I'm slightly depressed right now. Tonight after dinner, Mike and I took a quick trip to Walmart to pick up some things. On the way out, Mike's like, "Ooh, Dairy Queen." He then turned to me and his kid-in-the-candy-shop grin faded a little and he's quickly said, "No, that's right, you can't have any." I told him it was okay, that I could just get a little one or a shake or something. I've been doing well, so I figured I could binge, right? We pull in and as we get out of the car, I realized it was after 8. I panicked. This was a rule I had set for myself...no eating after 8. I'd seen it on Biggest Loser one time that it's not good to eat that late (I think your metabolism slows way down by then as you're usually getting ready for bed by this time...or something like that). We went in and were waiting in line and I was thinking, "You could have just a little bit, Sam. It's not going to kill you. You're going to the gym tomorrow. You'll be fine. Go ahead." Then Mike mentioned that I'd have to drive home, because he wouldn't be able to eat and drive. Heaving a sigh, I firmed my resolve. We got to the counter. Mike put in his order for a Heath Bar Blizzard. The cashier cheerfully asked if that was all. "Wait," my mind screamed. "No, I want..." But I bit my lip and she rang him up. I had managed to win this small battle.

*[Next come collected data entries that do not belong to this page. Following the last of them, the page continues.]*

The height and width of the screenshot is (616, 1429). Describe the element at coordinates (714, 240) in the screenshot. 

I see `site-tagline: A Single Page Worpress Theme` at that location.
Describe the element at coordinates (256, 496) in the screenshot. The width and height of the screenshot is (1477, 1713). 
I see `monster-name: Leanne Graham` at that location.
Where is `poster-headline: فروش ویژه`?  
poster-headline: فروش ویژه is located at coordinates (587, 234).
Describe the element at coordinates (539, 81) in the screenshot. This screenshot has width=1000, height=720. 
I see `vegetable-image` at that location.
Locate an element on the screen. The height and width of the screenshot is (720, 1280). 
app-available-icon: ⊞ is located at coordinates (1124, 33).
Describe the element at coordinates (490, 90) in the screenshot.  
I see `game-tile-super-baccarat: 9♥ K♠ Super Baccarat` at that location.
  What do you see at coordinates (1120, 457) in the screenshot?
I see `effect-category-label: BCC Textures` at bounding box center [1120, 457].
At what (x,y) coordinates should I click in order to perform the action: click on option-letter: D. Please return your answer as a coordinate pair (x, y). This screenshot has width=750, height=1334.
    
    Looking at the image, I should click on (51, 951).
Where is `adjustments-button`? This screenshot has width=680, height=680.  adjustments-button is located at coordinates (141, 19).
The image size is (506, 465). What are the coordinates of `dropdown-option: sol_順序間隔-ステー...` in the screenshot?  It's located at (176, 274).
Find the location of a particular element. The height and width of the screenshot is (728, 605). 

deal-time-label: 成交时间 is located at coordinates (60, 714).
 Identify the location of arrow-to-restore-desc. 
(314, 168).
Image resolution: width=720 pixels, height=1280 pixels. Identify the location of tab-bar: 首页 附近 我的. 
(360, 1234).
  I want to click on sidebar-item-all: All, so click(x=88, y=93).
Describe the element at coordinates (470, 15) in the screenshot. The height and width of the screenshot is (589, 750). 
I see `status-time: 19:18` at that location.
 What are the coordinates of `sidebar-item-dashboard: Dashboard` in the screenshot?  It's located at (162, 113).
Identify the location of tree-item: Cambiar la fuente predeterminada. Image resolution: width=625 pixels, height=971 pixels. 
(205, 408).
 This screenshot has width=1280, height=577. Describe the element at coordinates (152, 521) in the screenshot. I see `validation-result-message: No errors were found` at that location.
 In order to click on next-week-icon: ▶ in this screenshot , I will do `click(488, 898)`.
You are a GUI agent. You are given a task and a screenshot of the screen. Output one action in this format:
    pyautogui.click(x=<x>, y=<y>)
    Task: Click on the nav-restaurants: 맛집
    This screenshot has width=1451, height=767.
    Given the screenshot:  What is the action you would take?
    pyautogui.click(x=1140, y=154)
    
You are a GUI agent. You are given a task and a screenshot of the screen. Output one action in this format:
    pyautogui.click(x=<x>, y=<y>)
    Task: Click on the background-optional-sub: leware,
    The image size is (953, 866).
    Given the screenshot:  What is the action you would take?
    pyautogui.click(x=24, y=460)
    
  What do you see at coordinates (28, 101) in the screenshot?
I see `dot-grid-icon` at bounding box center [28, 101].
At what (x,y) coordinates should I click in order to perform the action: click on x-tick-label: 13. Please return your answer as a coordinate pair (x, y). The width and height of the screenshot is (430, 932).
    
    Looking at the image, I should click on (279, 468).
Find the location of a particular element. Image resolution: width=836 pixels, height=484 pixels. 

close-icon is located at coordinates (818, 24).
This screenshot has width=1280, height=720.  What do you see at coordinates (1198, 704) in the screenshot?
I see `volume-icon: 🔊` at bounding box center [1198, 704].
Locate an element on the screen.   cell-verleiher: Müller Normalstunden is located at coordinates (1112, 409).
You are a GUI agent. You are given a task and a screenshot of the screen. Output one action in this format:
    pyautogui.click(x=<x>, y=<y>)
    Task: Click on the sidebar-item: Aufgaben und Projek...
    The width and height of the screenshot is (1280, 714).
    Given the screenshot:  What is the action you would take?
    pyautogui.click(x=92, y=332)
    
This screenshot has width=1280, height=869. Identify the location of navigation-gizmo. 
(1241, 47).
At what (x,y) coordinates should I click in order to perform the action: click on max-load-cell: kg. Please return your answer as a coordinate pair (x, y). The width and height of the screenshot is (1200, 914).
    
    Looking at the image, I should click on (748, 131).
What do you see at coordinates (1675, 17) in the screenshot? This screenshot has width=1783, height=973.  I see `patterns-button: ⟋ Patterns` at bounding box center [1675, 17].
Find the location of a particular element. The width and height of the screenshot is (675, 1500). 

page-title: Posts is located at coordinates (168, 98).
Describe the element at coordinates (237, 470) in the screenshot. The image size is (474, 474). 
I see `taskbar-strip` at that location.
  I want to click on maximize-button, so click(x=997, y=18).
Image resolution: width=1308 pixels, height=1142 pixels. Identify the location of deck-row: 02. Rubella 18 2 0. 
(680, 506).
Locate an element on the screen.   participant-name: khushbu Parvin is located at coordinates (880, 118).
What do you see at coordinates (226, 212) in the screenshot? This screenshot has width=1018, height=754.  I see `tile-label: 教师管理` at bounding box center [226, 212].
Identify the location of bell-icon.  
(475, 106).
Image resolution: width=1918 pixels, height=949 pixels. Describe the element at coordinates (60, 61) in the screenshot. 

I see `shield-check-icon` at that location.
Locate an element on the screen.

But on the way home, my mind was churning as I drove. Mike finished his Blizzard and we rode in silence for a while. Trying to not feel bad about it, I asked him how it was. "It was good," he replied, but I heard the guilt in his voice. Finally, I told him to tell me I was doing the right thing, that I was doing good. Are you kidding me?!?!?! It's been one week...one MEASLY week since I started this and already I was caving this bad? I'm pitiful! Mike told me he was proud of me for doing this and that I was doing wonderfully so far, to just stay with it. I just can't believe I am that weak that I want to give up after one week. I've realized I've been whiney about not being able to eat more. Part of me says to just screw the whole thing, I'll never get any lighter. I've gone this long this way, I can go longer, right? (*sigh*)
Weigh-in's tomorrow. I'm going to the gym after work with Mike (I'm a little nervous for some reason), and then I'll get home and log on to let you guys know how I've done. Crossing my fingers!